Отец опять иногда оставался в своей мастерской, утром переодевался и уходил на работу. Сначала мама не находила себе места, извинялась и уговаривала его вернуться обратно в дом, но потом перестала и засыпала одна.

А он сидел там, курил, что-то чертил, писал, мастерил. Как и раньше. И это было здорово.

Чайка продолжал ходить на плаванье, наверное, он не бросал его только из-за своего тренера. Это была красивая крепкая женщина лет тридцати, как описывал ее сам Чайка.

– Она идеальна. – говорил он.

Может, так оно и было, не знаю.

Но я знал, что Чайка был настоящим дураком. А знаете почему? Потому что в него еще с первого класса была влюблена его одноклассница. Вот кто действительно идеал. Длинные черные волосы, карие глаза и бледная кожа, что, к слову, не делало ее менее привлекательной. Ее звали Таня. Она прямо-таки умирала за этим идиотом, а ему хоть бы хны.

– С ней хорошо дружить, – вечно повторял он, – зачем ломать дружбу отношениями, которые все равно развалятся через несколько месяцев?

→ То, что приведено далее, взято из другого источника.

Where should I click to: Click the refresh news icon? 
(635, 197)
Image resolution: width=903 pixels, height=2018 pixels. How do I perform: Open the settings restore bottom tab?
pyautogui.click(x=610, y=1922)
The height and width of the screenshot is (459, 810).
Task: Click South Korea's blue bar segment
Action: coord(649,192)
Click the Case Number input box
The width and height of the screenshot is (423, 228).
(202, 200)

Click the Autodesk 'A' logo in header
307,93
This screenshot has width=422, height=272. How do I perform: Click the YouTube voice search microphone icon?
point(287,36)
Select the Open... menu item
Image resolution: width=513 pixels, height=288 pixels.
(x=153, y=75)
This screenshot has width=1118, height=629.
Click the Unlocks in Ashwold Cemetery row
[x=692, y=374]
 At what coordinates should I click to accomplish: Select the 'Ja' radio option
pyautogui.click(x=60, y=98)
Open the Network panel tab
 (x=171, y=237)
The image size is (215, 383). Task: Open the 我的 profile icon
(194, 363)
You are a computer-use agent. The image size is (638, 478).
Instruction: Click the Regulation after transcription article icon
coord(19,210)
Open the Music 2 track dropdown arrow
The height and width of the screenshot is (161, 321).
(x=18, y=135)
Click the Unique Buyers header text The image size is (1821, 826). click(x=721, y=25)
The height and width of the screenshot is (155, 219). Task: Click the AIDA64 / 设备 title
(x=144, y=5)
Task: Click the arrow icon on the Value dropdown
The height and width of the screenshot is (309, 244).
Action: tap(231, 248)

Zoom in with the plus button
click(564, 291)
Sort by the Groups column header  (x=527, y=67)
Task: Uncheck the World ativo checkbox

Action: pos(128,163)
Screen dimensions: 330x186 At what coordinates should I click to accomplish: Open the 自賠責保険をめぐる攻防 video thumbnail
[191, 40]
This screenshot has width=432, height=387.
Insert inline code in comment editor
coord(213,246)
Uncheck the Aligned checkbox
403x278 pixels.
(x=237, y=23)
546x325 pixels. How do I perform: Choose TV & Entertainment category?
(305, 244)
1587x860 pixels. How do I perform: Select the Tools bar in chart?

Через несколько месяцев? Ты что, дурак? Она любит тебя с первого класса, чувак, очнись, она же не разлюбит тебя до конца своих дней. Я действительно так думал, как же я был прав, как же я был прав. И как же он ошибался, когда отталкивал Таню. Я готов был поддерживать его в чем угодно, я любил своего брата, но этого я не понимал, не хотел даже понимать. Как можно в нее не влюбиться?

Ну да ладно.

***

Если я не сидел за партой и не сидел дома, значит, я был у Веталя. У такого худощавого белобрысого красавчика, с которым лучше не гулять вдвоем, если вы не хотите чувствовать себя неловко. Рядом с ним я был настоящим уродом, но тогда меня это не заботило, в принципе, как и сейчас, просто пришлось к слову. Мы учились в одном классе и были настоящими друзьями. Я частенько приходил к нему домой со своим ноутом, мы брали сетевой шнур и рубились в контру или в футбол. Мы с ним с самого детства.

Самое первое воспоминание о нем, это когда мы играли у него во дворе, нам было лет по 7, и я нашел ржавую крышку.

Я сказал:

– Невозможно порезаться этой крышкой.

– Ну попробуй. – ответил он.

Я провел крышкой себе по ладошке и у меня остался шрам-воспоминание о моей детской глупости.

У него что папа, что мама – учителя, поэтому мне пришлось полностью его перевоспитывать. Он раньше никогда не матерился, вообще. Но я помню, как он впервые сказал «блять». Серьезно, лучше тебя научит материться твой лучший друг, чем какое-то дворовое чмо, ведь так?

А знаете, что он однажды ляпнул?

– Я знаю, что меня собьет грузовик, – говорит, – не знаю когда это будет, но это случится, я уверен.

– А какой грузовик? – спрашиваю.

– Не знаю, может быть, молоковоз. Они частенько ездят здесь, собирают молоко из соседних сел, а потом возвращаются в город через нашу центральную дорогу. Так что, вполне вероятно, что так и произойдет.

– Я так не думаю.

– Ладно, – говорит он.

И я оказался прав, никакой грузовик его не сбил.

Был еще Игорь.

И Саша был.

И Рыжий был.

– Прикинь, если бы можно было забить косяк размером с двухэтажный дом, – говорит Игорь.

– Я хочу прыгнуть с парашютом, – говорит Саша.

– Неплохо мы недавно отмесили фанатов Черноморца, – говорит Рыжий.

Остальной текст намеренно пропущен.